Alors qu’une stratégie se mettait déjà en place dans son esprit, Dalton agita pensivement un index.
— Le seigneur Rahl et la Mère Inquisitrice ne manqueraient pas de réagir violemment s’ils soupçonnaient que nous sabotons leur travail. Surtout au début, ils doivent ignorer que le peuple écoute d’autres voix que les leurs… Pour organiser des réunions publiques, nos émissaires devront attendre que Rahl et sa femme soient en route pour la ville ou le village suivant.
» Laissons les parler de liberté et d’espoir ! Ensuite, dénonçons leurs mensonges et accusons-les de vouloir conquérir Anderith par la ruse. Si on sait s’y prendre, les gens gobent n’importe quoi, surtout quand ils sont perturbés et qu’on ne fait rien pour dissiper leur confusion. Si nous jouons finement la partie, le peuple nous acclamera alors que nous sommes en train de le trahir. (Dalton sourit enfin.) Et ce vote sera un plébiscite pour vous, Bertrand !
— Ravie de vous entendre de nouveau parler comme l’homme que j’ai engagé, Dalton, dit le ministre.
Pour fêter ça, il reprit son gobelet et but une belle gorgée.
— Si le scrutin lui est défavorable, dit Hildemara, Rahl n’acceptera pas sa défaite, et il aura recours à la force.
— C’est possible, admit Bertrand en reposant son gobelet. Mais d’ici là, les Dominie Dirtch seront entre les mains de l’Ordre, et il sera trop tard pour Rahl ! La Mère Inquisitrice et son mari seront coupés de leur armée…
— … Et coincés en Anderith, acheva Hildemara avec un sourire mauvais. Où Jagang n’aura plus qu’à les cueillir.
— Avant de nous couvrir de bienfaits ! s’exclama Bertrand. Dalton, où sont cantonnés les soldats d’harans ?
— Dans un champ de blé, sur le chemin du domaine.
— Parfait ! Donnons tout ce qu’ils désirent au seigneur Rahl et à la Mère Inquisitrice ! Plus nous semblerons hospitaliers, et mieux ça vaudra !
— Ils voudraient avoir accès à la bibliothèque, dit Dalton.
— Eh bien, ils l’auront ! lança Bertrand. (Il reprit son gobelet.) Qu’ils y restent aussi longtemps que ça leur chantera ! Il n’y a rien, dans ces salles, qui puissent les aider.
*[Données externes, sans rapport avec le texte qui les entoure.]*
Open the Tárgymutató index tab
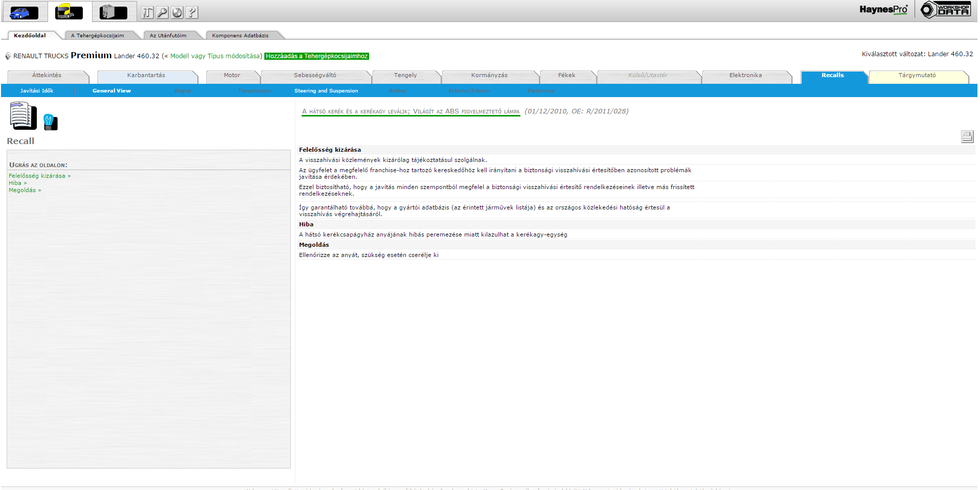Image resolution: width=980 pixels, height=490 pixels. (917, 76)
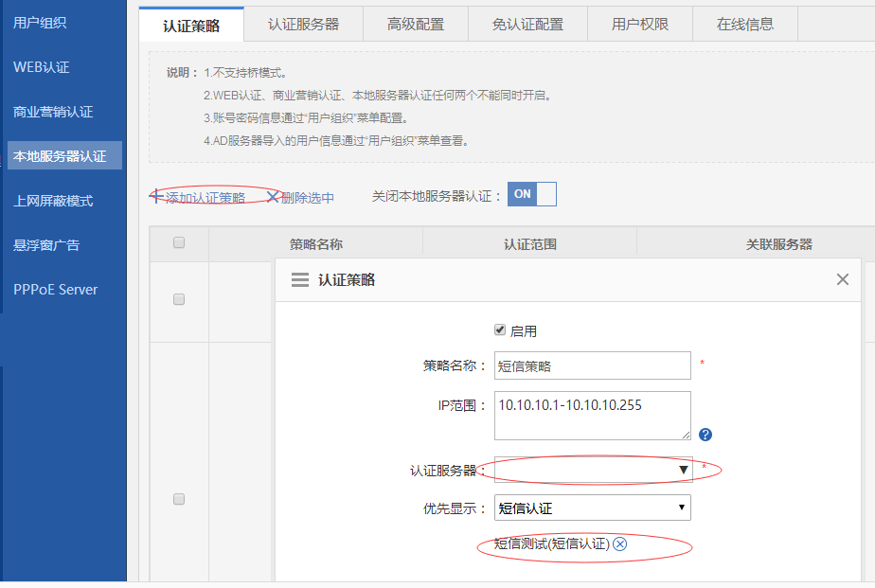This screenshot has height=588, width=875.
Task: Check the select-all checkbox in table header
Action: tap(179, 243)
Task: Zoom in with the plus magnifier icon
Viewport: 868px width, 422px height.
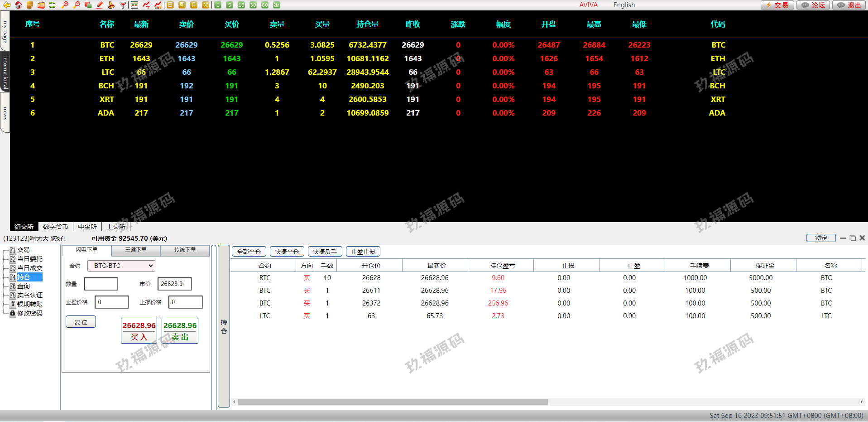Action: point(65,5)

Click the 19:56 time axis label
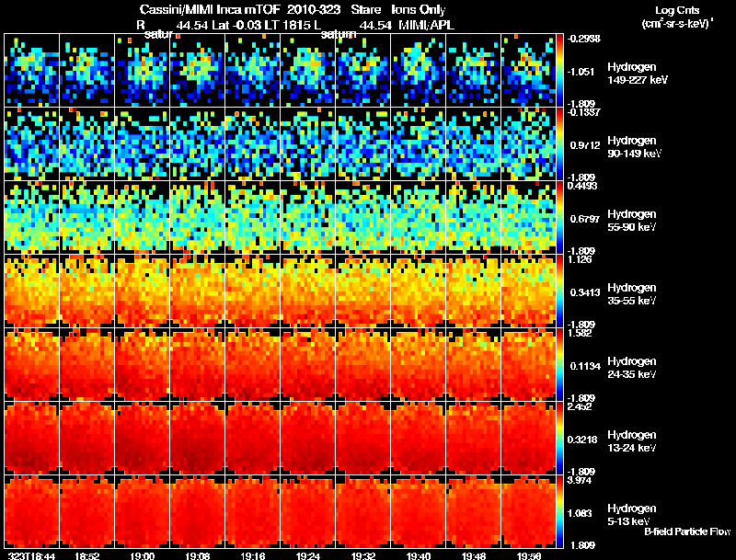point(528,556)
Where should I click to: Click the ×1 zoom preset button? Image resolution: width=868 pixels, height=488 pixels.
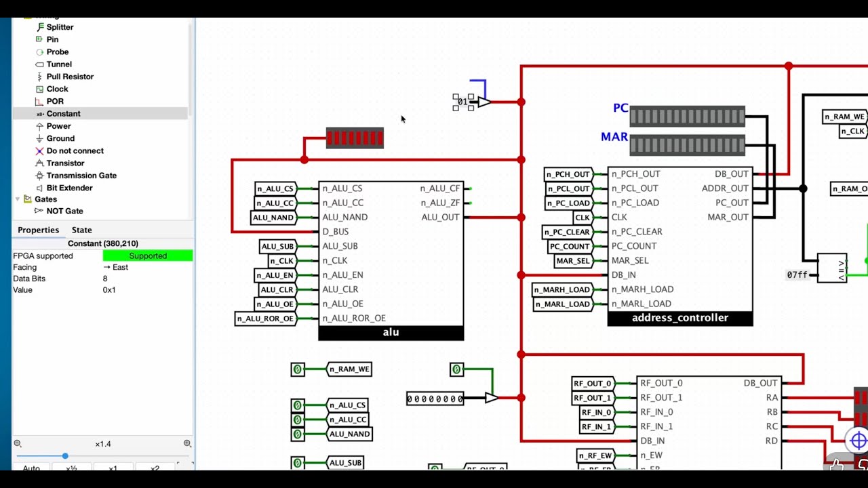pyautogui.click(x=113, y=468)
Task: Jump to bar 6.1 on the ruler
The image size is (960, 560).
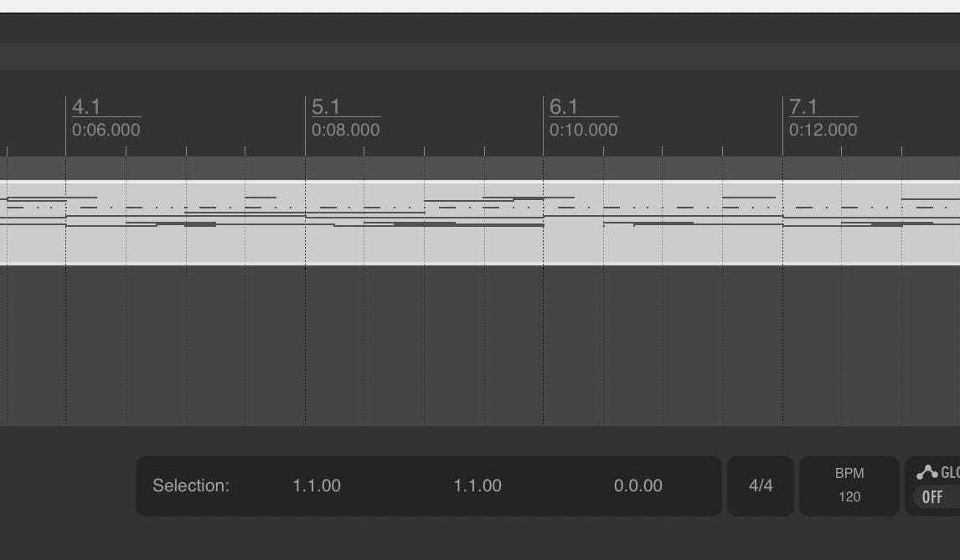Action: point(564,107)
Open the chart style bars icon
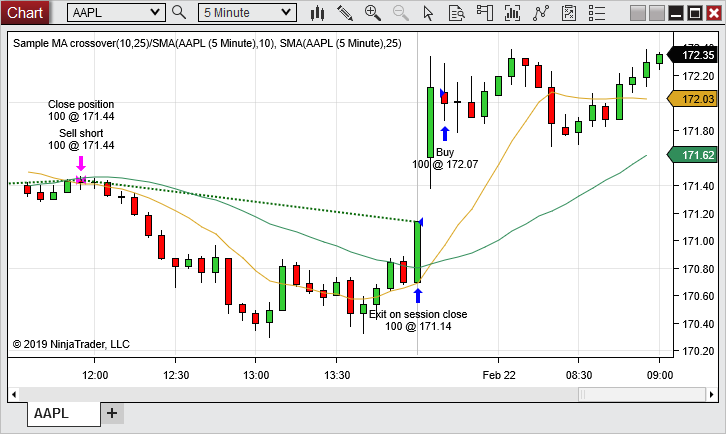 point(319,13)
Surpris par le vacarme, Richard se retourna.
— Ouste ! cria Vedetta Firkin en agitant les bras. File d’ici, sale voleur !
Le corbeau perché sur la planche clouée au rebord de la fenêtre sauta sur place en battant furieusement des ailes. Alors qu’il croassait d’indignation, l’Anderienne s’empara d’un long bâton posé contre le mur – pour aider à ouvrir les hautes fenêtres. Le tenant comme une épée, elle se pencha dehors et frappa l’oiseau noir.
Son plumage ébouriffé, le corbeau fit un bond de côté pour éviter le coup.
Vedetta abattit une nouvelle fois son arme. Prudent, l’oiseau s’envola, alla se poser sur une branche voisine et croassa de nouveau, comme s’il passait un savon à l’irascible bibliothécaire.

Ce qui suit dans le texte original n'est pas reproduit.